Work instruction: Every line below that carries the word "will" needs to be copied.

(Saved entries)
....

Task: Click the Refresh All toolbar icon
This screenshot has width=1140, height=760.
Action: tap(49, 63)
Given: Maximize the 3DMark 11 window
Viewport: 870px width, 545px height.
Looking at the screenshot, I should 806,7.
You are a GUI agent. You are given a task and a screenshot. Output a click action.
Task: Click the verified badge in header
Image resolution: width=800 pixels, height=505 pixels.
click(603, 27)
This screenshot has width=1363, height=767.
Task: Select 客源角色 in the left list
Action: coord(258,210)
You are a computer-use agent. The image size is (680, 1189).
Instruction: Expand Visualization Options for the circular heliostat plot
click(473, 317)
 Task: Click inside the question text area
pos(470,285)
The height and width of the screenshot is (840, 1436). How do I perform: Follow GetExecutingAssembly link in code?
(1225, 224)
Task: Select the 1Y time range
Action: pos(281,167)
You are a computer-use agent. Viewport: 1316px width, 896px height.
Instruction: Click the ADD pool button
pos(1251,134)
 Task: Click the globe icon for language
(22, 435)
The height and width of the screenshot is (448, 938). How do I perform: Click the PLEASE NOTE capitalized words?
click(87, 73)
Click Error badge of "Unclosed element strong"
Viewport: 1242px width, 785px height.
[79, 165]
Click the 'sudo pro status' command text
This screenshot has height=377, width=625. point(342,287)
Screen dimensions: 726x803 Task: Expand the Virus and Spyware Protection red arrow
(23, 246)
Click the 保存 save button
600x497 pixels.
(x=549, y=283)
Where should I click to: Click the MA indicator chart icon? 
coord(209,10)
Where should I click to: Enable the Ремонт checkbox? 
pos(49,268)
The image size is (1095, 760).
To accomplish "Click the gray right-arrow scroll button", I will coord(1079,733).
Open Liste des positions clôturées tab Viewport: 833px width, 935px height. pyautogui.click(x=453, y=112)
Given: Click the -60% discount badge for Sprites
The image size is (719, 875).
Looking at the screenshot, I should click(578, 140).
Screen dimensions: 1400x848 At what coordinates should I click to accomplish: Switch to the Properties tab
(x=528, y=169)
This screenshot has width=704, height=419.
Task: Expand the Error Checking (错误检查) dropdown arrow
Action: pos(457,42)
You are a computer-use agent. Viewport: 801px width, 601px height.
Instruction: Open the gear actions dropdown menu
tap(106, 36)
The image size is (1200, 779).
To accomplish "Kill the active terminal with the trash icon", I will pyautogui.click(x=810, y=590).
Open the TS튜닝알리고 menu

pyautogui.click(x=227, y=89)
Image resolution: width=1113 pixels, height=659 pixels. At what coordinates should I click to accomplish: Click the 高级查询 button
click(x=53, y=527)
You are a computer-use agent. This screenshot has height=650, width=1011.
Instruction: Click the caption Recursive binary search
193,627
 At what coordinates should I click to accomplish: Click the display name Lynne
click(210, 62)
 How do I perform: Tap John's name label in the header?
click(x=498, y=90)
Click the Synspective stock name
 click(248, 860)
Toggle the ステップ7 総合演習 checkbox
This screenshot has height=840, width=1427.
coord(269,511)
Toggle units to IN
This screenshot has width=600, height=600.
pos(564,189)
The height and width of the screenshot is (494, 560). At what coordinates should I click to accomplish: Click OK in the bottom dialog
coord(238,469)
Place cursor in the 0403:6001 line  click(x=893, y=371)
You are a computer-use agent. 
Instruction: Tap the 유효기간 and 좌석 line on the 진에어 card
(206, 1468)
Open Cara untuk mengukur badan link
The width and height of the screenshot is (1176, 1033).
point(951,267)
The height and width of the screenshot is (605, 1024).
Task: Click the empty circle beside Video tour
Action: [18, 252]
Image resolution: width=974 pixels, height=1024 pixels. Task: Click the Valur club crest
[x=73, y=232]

....

Exercise solution:
To accomplish "Click the gray right-arrow scroll button", I will coord(1079,733).
To accomplish "Kill the active terminal with the trash icon", I will pyautogui.click(x=810, y=590).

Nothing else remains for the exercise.